As the Q&A concluded, Tompkins offered these words as both encouragement and a call to action: “I get asked a lot about hope, and I've come to dislike the context…Everybody says ‘hope’ as if you have it, then you’re going to feel better about things, but I think you have to work for hope. You have to deserve having hope.” Referring to an earlier comment about being a child of the 60s and 70s, she continued by speaking more directly to the students in the room: “You have to decide at a much younger age today, than we had to, that your future matters—you're gonna have to take up the charge to defend the right to a beautiful, healthy, dignified future for all life. And that's how it goes.”

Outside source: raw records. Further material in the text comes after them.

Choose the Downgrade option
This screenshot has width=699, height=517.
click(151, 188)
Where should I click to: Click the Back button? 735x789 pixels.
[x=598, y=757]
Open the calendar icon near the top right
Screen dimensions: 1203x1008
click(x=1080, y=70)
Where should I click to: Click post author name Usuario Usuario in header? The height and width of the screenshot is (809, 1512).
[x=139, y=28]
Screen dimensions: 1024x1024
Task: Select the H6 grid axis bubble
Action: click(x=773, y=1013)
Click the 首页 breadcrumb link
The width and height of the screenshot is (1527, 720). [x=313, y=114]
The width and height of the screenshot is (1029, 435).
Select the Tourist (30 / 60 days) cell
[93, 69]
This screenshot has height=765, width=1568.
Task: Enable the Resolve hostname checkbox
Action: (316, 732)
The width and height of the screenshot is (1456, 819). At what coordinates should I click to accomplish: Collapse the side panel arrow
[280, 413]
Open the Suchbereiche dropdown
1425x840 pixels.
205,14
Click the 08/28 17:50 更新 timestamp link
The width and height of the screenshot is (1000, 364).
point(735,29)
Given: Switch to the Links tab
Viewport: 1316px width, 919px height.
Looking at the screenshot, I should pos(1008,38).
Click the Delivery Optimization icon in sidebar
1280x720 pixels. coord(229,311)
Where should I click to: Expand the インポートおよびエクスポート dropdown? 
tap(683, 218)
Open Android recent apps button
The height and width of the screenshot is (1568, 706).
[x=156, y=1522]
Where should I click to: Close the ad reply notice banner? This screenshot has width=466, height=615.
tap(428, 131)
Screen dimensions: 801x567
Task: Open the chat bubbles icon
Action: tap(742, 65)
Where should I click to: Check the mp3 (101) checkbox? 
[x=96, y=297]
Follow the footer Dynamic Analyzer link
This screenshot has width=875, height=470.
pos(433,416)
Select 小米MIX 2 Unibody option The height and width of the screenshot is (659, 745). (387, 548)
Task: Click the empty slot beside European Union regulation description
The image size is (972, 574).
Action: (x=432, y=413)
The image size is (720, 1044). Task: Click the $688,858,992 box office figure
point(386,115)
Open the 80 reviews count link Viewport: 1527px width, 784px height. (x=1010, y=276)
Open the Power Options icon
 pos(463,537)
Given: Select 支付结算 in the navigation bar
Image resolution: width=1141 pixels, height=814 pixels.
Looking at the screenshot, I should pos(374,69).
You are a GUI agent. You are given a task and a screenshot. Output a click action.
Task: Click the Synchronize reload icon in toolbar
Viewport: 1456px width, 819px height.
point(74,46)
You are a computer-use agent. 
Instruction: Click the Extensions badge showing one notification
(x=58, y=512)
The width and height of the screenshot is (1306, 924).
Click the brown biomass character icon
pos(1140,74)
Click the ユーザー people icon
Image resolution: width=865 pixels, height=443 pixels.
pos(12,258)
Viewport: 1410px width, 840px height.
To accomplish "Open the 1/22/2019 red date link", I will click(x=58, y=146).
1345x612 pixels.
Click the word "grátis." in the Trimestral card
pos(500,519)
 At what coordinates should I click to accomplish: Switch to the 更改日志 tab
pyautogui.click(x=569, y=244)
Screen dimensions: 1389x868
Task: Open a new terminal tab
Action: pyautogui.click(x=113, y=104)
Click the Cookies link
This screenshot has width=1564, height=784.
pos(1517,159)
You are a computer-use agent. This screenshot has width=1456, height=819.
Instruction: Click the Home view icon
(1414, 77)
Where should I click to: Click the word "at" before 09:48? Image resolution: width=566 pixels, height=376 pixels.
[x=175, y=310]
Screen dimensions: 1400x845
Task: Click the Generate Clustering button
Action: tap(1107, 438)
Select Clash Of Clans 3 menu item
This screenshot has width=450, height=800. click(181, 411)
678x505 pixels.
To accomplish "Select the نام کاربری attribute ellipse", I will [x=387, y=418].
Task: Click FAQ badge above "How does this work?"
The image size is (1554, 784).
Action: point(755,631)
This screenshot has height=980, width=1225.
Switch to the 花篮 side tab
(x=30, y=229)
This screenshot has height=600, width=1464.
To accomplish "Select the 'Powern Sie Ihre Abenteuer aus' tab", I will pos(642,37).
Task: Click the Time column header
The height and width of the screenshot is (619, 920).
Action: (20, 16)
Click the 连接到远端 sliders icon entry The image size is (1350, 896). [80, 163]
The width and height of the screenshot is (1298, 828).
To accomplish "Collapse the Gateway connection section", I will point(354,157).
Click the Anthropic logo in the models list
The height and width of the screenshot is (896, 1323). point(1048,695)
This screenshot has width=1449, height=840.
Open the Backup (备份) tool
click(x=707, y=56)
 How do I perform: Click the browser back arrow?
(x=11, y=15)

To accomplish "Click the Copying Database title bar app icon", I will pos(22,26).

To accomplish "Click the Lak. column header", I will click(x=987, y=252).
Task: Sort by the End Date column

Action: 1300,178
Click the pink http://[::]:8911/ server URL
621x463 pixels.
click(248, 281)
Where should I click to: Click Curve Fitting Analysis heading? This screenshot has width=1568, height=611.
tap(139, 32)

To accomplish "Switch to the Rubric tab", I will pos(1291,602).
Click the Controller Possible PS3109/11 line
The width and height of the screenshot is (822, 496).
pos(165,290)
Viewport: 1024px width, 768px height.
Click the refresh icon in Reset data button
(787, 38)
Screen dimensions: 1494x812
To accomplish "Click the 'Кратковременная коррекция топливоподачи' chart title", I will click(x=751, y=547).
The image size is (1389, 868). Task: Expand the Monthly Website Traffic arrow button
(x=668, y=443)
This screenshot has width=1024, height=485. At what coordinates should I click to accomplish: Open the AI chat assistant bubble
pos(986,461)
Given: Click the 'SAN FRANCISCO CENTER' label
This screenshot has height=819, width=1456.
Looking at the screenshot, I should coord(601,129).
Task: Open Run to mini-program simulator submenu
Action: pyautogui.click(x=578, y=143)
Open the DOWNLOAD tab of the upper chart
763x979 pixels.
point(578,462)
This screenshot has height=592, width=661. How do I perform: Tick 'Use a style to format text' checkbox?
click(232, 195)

Tompkins Conservation At a Glance:

Infographic courtesy of Tompkins Conservation
Infographic courtesy of Tompkins Conservation


About

For three decades, the Tompkins Conservation team has been committed to working on the ground in the Southern Cone of South America to confront the twin crises facing life on Earth: climate chaos and mass extinction. From northern Argentina to southern Chile, they are preserving land and sea, restoring biodiversity, and helping communities to thrive.

Origin Story

Douglas Tompkins, Founder and Benefactor (1989–2015)
Kristine McDivitt Tompkins, Cofounder (1994–present) and President

The visionary force behind Tompkins Conservation, Douglas Tompkins (1943-2015) co-founded The North Face and Esprit before leaving the business world in 1990 to dedicate his life to environmental activism and funding conservation. His first endeavor was saving temperate rainforest in Chilean Patagonia, where he was soon joined by the longtime CEO of Patagonia, Kristine McDivitt. They married and together have joined the ranks of the most successful conservation philanthropists in history, inspiring others to join in their mission. Beyond creating national parks and rewilding, Tompkins Conservation has spearheaded environmental campaigns, supported activism, engaged in regenerative agriculture, and published books on environmental topics. In 2015, a tragic kayaking accident took Doug’s life. Kristine continues to expand their initiatives as president of Tompkins Conservation. She is also a former UN Environment Patron of Protected Areas.